__TAAKOMSCHRIJVING__
Geef de regels opnieuw, beginnend bij de regel met "Where should I" en eindigend bij de regel met "click(743, 112)", inclusief de verzoeken. Herschaal daarbij de coördinaten in de antwoorden met factor 1,95 en rond af op hele getallen (een half naar boven). Laat de getallen in de verzoeken ongewijzigd en laat de afbeeldingen weg.

__FRAGMENTEN UIT DATASET__
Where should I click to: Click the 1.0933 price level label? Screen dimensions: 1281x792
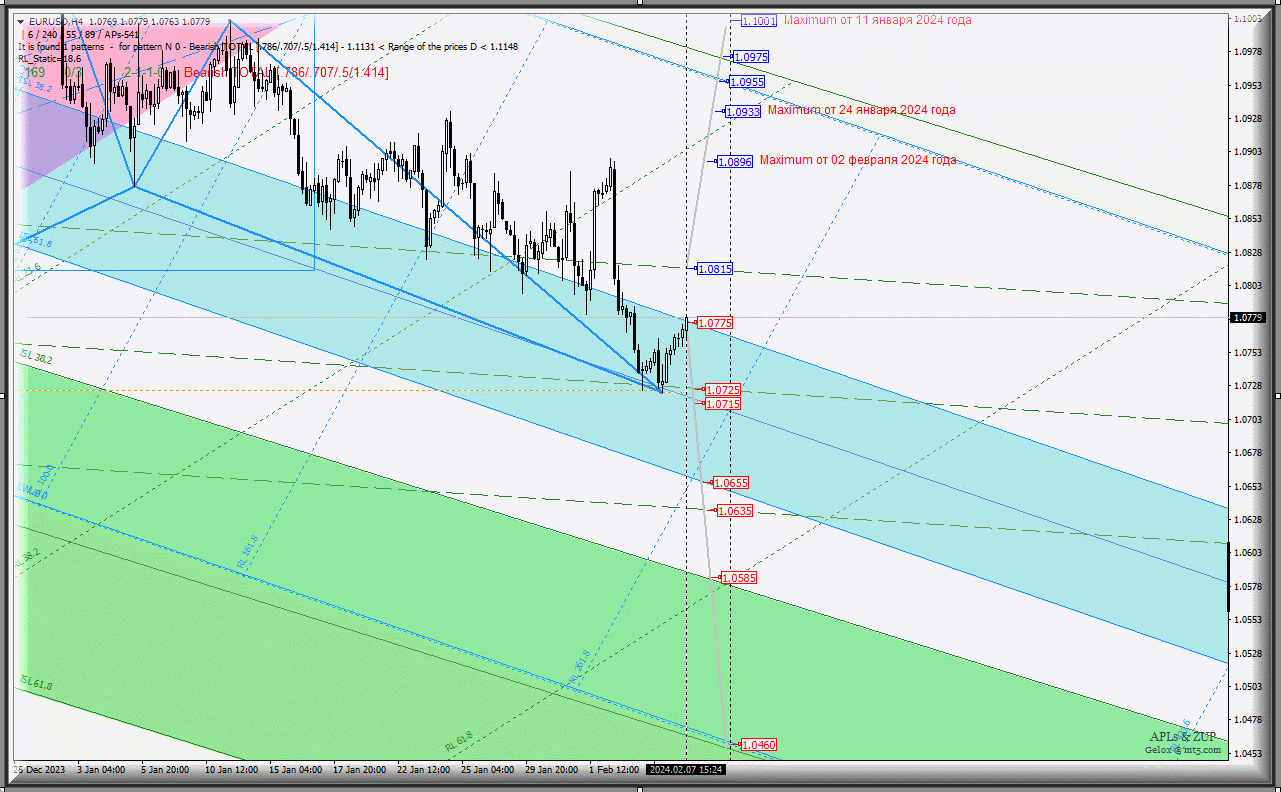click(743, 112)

--

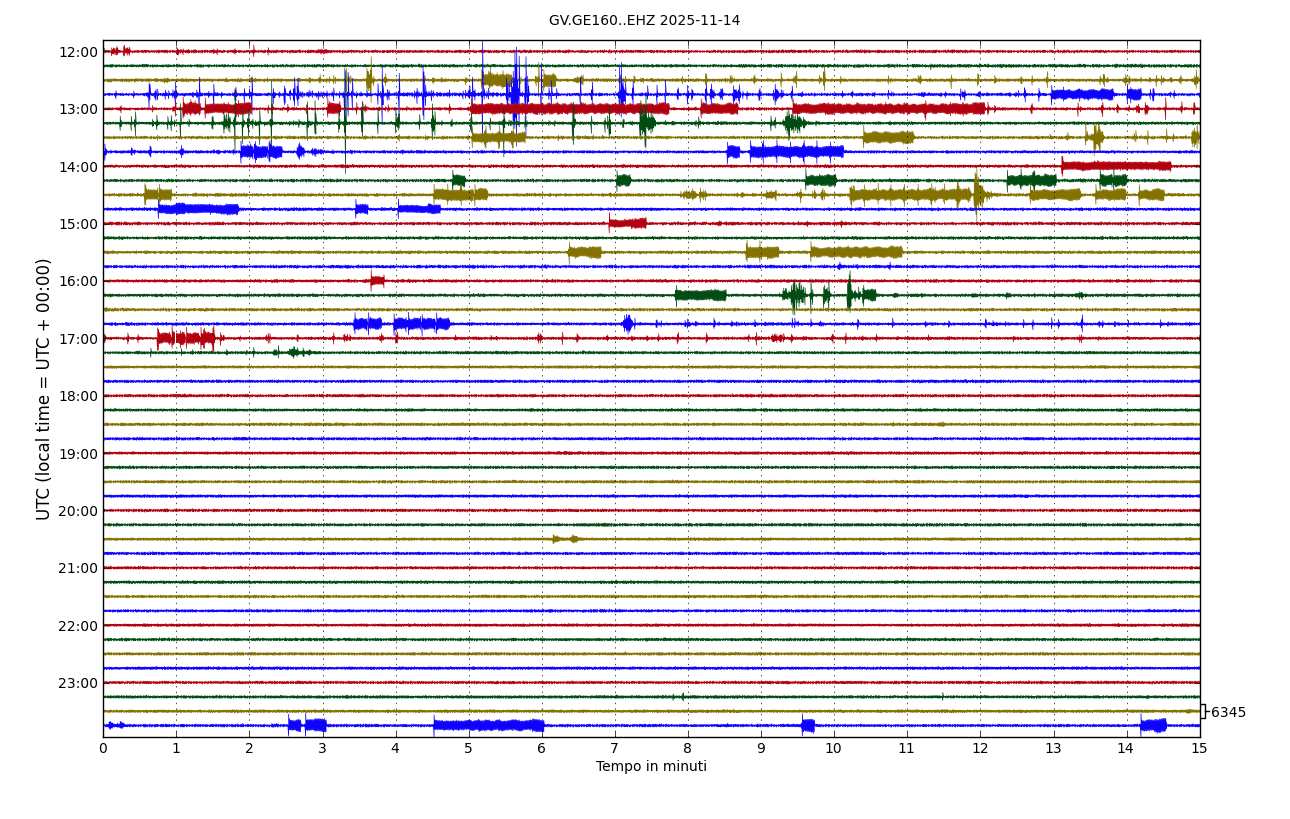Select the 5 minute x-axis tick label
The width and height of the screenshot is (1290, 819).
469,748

__UITWERKING__
Where should I click to: Click the 1.0933 price level label? Screen dimensions: 1281x792
click(1449, 218)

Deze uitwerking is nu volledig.